(Information shown)

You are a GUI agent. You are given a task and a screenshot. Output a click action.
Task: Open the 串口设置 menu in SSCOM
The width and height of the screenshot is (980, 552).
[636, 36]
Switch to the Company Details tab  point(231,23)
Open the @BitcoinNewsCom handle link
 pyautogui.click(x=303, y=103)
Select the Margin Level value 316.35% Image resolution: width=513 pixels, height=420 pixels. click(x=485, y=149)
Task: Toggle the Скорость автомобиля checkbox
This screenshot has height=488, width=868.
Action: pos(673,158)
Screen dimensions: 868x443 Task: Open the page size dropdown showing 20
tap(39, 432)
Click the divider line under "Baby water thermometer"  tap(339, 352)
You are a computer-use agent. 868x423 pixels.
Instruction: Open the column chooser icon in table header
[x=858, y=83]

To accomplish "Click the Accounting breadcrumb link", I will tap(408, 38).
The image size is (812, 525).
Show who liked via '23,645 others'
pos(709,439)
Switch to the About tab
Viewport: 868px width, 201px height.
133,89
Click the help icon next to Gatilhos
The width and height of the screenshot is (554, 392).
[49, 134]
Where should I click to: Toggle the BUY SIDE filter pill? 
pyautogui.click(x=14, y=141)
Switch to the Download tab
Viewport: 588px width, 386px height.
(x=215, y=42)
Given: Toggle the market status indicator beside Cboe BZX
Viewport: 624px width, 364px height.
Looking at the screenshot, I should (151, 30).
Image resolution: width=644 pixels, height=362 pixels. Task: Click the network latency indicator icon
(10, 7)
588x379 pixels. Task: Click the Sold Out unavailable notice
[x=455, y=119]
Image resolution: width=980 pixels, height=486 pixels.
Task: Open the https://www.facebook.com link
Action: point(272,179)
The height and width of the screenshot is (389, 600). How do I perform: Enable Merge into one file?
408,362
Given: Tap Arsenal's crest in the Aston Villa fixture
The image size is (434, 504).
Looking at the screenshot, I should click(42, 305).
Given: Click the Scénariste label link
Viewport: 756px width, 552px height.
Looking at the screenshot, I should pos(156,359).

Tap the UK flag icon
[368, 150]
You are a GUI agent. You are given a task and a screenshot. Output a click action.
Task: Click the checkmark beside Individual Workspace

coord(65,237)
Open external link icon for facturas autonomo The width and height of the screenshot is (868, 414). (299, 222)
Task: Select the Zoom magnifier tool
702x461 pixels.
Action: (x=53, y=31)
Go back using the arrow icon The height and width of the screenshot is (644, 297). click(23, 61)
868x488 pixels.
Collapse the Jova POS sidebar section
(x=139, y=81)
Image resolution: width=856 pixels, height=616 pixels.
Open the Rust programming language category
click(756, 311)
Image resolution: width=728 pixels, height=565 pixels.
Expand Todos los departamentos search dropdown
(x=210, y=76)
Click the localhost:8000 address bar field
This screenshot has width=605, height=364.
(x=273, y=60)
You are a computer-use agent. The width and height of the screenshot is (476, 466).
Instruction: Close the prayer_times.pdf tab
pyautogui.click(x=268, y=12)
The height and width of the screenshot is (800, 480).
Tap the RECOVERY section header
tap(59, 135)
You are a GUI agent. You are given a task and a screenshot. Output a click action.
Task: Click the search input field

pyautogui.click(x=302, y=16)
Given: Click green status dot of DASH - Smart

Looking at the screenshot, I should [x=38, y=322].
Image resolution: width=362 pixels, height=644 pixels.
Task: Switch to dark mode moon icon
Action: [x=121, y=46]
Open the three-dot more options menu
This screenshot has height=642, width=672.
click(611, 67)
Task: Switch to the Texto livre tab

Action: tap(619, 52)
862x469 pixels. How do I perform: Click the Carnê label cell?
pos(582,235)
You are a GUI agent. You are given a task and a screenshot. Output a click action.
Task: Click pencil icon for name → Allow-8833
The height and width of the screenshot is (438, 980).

(What the exercise asks) Reproduce the data exactly, altering nothing.

(Solution to this problem)
You are a GUI agent. You are given a task and a screenshot. Output a click action.
Task: Open the 串口设置 menu in SSCOM
The width and height of the screenshot is (980, 552).
[636, 36]
Switch to the Company Details tab  point(231,23)
Open the @BitcoinNewsCom handle link
 pyautogui.click(x=303, y=103)
Select the Margin Level value 316.35% Image resolution: width=513 pixels, height=420 pixels. click(x=485, y=149)
Task: Toggle the Скорость автомобиля checkbox
This screenshot has height=488, width=868.
Action: pos(673,158)
Screen dimensions: 868x443 Task: Open the page size dropdown showing 20
tap(39, 432)
Click the divider line under "Baby water thermometer"  tap(339, 352)
You are a computer-use agent. 868x423 pixels.
Instruction: Open the column chooser icon in table header
[x=858, y=83]

To accomplish "Click the Accounting breadcrumb link", I will tap(408, 38).
The image size is (812, 525).
Show who liked via '23,645 others'
pos(709,439)
Switch to the About tab
Viewport: 868px width, 201px height.
133,89
Click the help icon next to Gatilhos
The width and height of the screenshot is (554, 392).
[49, 134]
Where should I click to: Toggle the BUY SIDE filter pill? 
pyautogui.click(x=14, y=141)
Switch to the Download tab
Viewport: 588px width, 386px height.
(x=215, y=42)
Given: Toggle the market status indicator beside Cboe BZX
Viewport: 624px width, 364px height.
Looking at the screenshot, I should (151, 30).
Image resolution: width=644 pixels, height=362 pixels. Task: Click the network latency indicator icon
(10, 7)
588x379 pixels. Task: Click the Sold Out unavailable notice
[x=455, y=119]
Image resolution: width=980 pixels, height=486 pixels.
Task: Open the https://www.facebook.com link
Action: point(272,179)
The height and width of the screenshot is (389, 600). How do I perform: Enable Merge into one file?
408,362
Given: Tap Arsenal's crest in the Aston Villa fixture
The image size is (434, 504).
Looking at the screenshot, I should click(42, 305).
Given: Click the Scénariste label link
Viewport: 756px width, 552px height.
Looking at the screenshot, I should pos(156,359).

Tap the UK flag icon
[368, 150]
You are a GUI agent. You are given a task and a screenshot. Output a click action.
Task: Click the checkmark beside Individual Workspace

coord(65,237)
Open external link icon for facturas autonomo The width and height of the screenshot is (868, 414). (299, 222)
Task: Select the Zoom magnifier tool
702x461 pixels.
Action: (x=53, y=31)
Go back using the arrow icon The height and width of the screenshot is (644, 297). click(23, 61)
868x488 pixels.
Collapse the Jova POS sidebar section
(x=139, y=81)
Image resolution: width=856 pixels, height=616 pixels.
Open the Rust programming language category
click(756, 311)
Image resolution: width=728 pixels, height=565 pixels.
Expand Todos los departamentos search dropdown
(x=210, y=76)
Click the localhost:8000 address bar field
This screenshot has width=605, height=364.
(x=273, y=60)
You are a computer-use agent. The width and height of the screenshot is (476, 466).
Instruction: Close the prayer_times.pdf tab
pyautogui.click(x=268, y=12)
The height and width of the screenshot is (800, 480).
Tap the RECOVERY section header
tap(59, 135)
You are a GUI agent. You are given a task and a screenshot. Output a click action.
Task: Click the search input field

pyautogui.click(x=302, y=16)
Given: Click green status dot of DASH - Smart

Looking at the screenshot, I should [x=38, y=322].
Image resolution: width=362 pixels, height=644 pixels.
Task: Switch to dark mode moon icon
Action: [x=121, y=46]
Open the three-dot more options menu
This screenshot has height=642, width=672.
click(611, 67)
Task: Switch to the Texto livre tab

Action: tap(619, 52)
862x469 pixels. How do I perform: Click the Carnê label cell?
pos(582,235)
You are a GUI agent. You are given a task and a screenshot. Output a click action.
Task: Click pencil icon for name → Allow-8833
The height and width of the screenshot is (438, 980).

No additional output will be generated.